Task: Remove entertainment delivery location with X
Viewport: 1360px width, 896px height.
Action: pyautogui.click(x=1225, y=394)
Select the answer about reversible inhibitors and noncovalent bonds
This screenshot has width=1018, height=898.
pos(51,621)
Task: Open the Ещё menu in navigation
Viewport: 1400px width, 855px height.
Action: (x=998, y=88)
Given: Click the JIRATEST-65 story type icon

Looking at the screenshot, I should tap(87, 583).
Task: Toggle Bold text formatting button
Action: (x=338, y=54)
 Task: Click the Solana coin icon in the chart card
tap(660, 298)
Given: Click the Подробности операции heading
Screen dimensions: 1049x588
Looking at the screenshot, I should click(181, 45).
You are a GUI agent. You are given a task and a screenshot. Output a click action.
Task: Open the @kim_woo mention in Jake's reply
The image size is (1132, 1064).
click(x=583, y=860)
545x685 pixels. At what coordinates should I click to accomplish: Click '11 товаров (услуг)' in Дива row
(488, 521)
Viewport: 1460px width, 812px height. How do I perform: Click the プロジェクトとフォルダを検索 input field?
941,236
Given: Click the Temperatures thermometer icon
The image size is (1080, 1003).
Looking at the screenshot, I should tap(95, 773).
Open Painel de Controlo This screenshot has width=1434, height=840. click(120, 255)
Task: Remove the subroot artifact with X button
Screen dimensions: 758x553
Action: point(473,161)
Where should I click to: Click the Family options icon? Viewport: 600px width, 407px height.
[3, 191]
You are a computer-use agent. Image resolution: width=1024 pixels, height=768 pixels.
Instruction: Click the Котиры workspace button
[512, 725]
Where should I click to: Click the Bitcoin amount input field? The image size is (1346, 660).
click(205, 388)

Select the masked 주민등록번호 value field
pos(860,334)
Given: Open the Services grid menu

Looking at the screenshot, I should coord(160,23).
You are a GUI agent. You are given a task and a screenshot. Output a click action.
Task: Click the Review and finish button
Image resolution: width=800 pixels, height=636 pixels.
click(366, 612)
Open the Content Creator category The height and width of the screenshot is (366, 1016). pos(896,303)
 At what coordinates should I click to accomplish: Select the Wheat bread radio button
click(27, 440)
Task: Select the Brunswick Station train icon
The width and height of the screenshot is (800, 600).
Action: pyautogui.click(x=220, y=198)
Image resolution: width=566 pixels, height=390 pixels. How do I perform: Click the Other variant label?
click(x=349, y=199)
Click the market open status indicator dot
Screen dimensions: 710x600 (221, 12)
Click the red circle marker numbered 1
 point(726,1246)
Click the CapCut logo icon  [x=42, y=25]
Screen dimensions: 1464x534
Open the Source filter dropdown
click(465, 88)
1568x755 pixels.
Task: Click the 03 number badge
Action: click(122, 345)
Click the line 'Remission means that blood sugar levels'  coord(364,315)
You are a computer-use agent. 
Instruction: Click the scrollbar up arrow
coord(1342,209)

§ §

> [The problem]
Only a number is wanted here: the count of lines above that contain the word "with".

> [Task answer]
2